Extract
--- Begin ---
Parenting Side Ponytails, Fat Babies and Amy Grant


I’m a product of the 80s. The big bangs, the perm, the legwarmers, the side ponytail, I was as 80s as a girl could be. And as someone who loved Jesus and loved Christian music, to me, Amy Grant was the bomb. I had every album, memorized every song lyric, purchased every VHS music video, and attended every concert. If Amy was a musician in this generation, I would surely have some kind of interesting name as her follower – I’d be a Granty, a MyGrant or something cool. I digress. A few weeks ago, an Amy Grant
song came to mind: “Fat Baby”. In my teens, I sort of understood the lyrics, but the older I got, the more meaning they held.
 
He's just a fat little baby!
Wa, wa, waaaaa...
He wants his bottle, and he don't mean maybe
He sampled solid foods once or twice
But he says doctrine leaves him cold as ice
 
The song is about the perpetual infant “Christian”, who takes in spiritual nourishment once a week – enough nourishment to stay alive, but never enough to grow. While there is no shame in starting our spiritual lives as infants (we all start there), a good mother teaches her infant how to eat solid foods: first spoon-fed, then with the toddler’s own, helping develop the coordination to use a spoon, until the child finally cuts up food themselves. A healthy childhood includes learning to feed oneself.
--- End ---
Your tasks
(1) In the post about the Amy Grant song, how often does the perpetual infant "Christian" take in spiritual nourishment?
(2) Retype the part of the Amy Grant post starting at "He's just a" and ending at "to feed oneself.".

Records
--- Begin ---
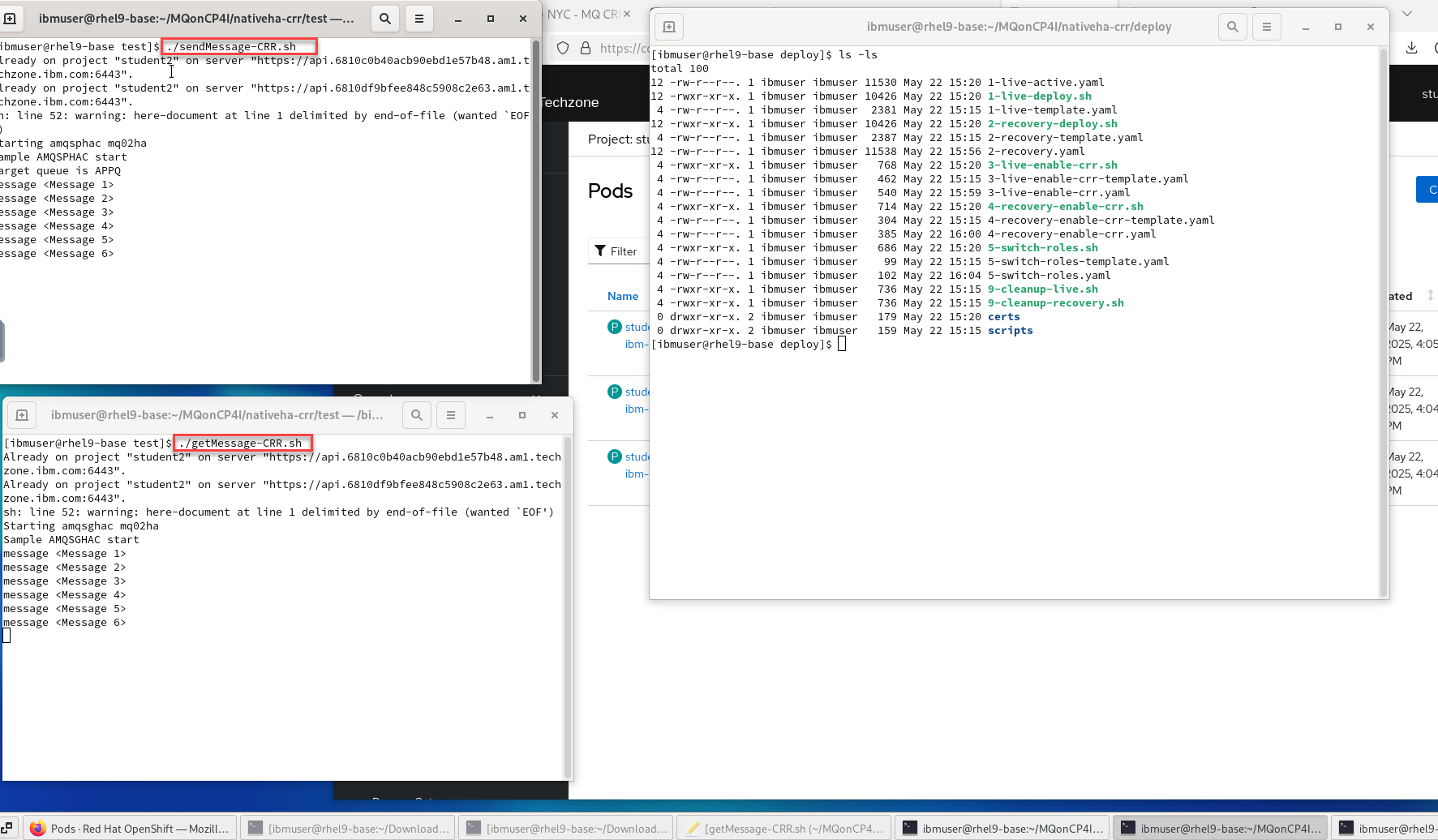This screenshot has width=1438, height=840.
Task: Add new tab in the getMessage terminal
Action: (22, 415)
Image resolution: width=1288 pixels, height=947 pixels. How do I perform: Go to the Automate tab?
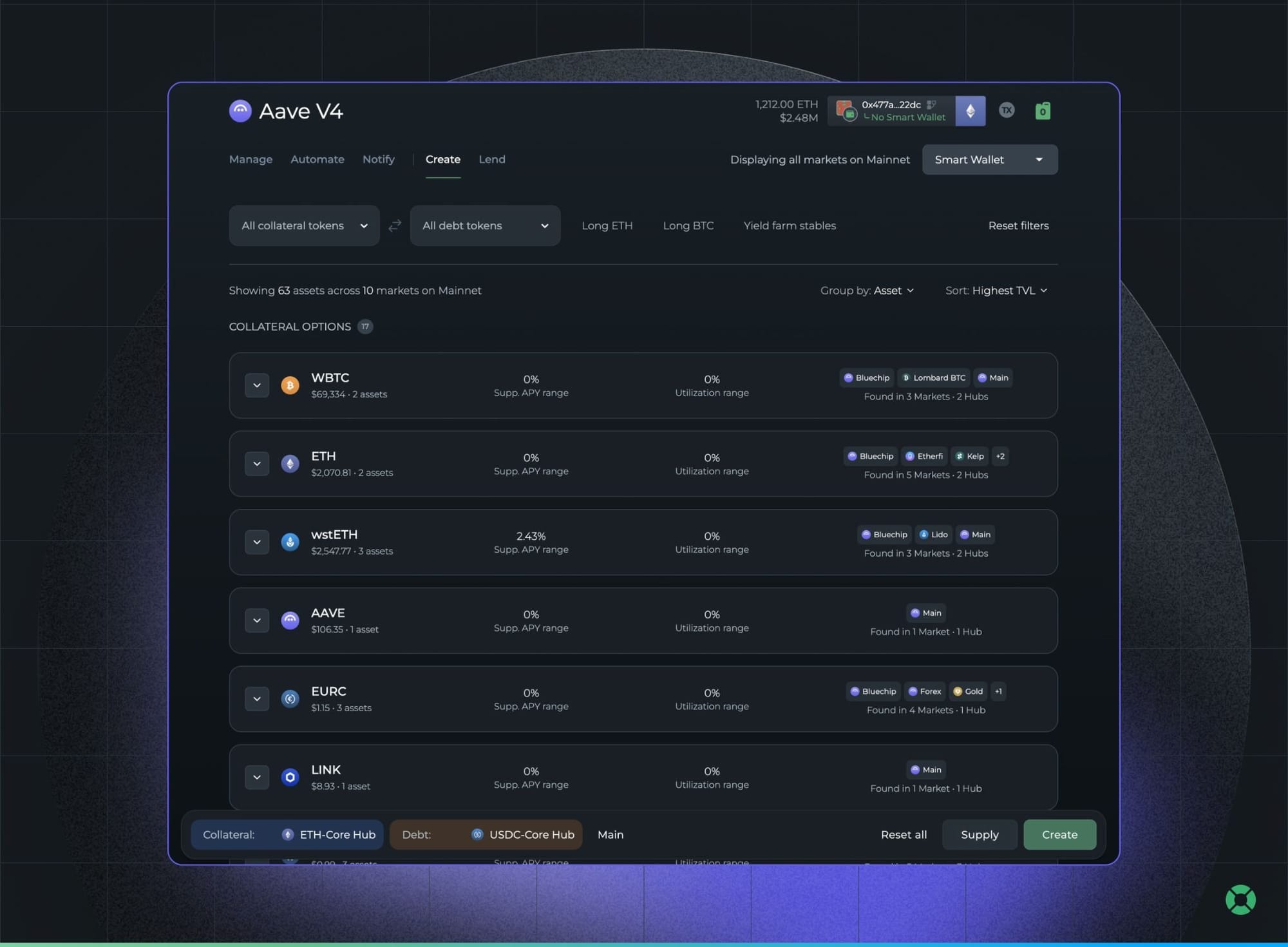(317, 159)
--- End ---
--- Begin ---
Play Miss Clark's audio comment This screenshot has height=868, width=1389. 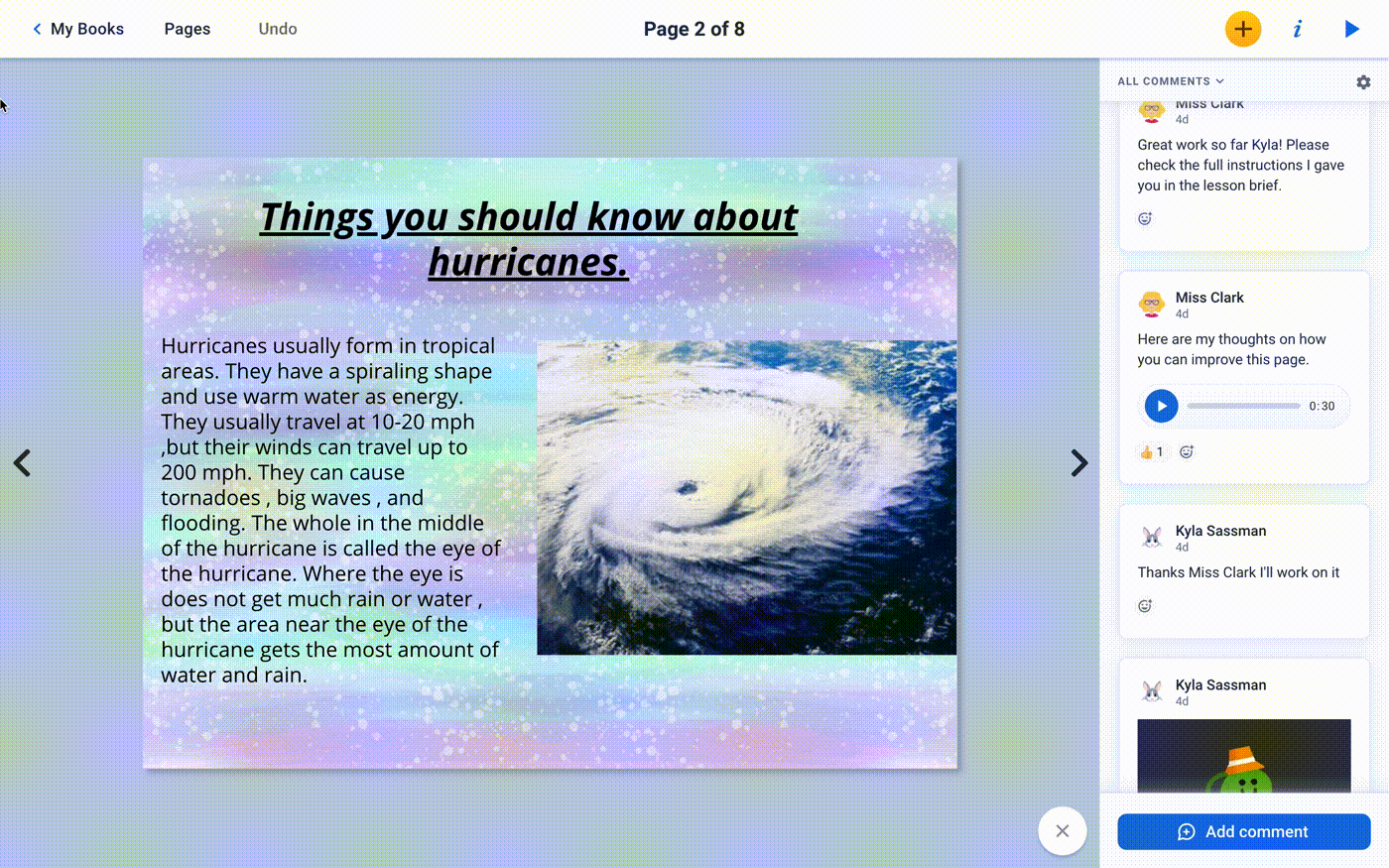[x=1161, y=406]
--- End ---
--- Begin ---
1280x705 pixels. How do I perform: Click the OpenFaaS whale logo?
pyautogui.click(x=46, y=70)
--- End ---
Responses
(1) Once a week.

(2)
He's just a fat little baby!
Wa, wa, waaaaa...
He wants his bottle, and he don't mean maybe
He sampled solid foods once or twice
But he says doctrine leaves him cold as ice
 
The song is about the perpetual infant “Christian”, who takes in spiritual nourishment once a week – enough nourishment to stay alive, but never enough to grow. While there is no shame in starting our spiritual lives as infants (we all start there), a good mother teaches her infant how to eat solid foods: first spoon-fed, then with the toddler’s own, helping develop the coordination to use a spoon, until the child finally cuts up food themselves. A healthy childhood includes learning to feed oneself.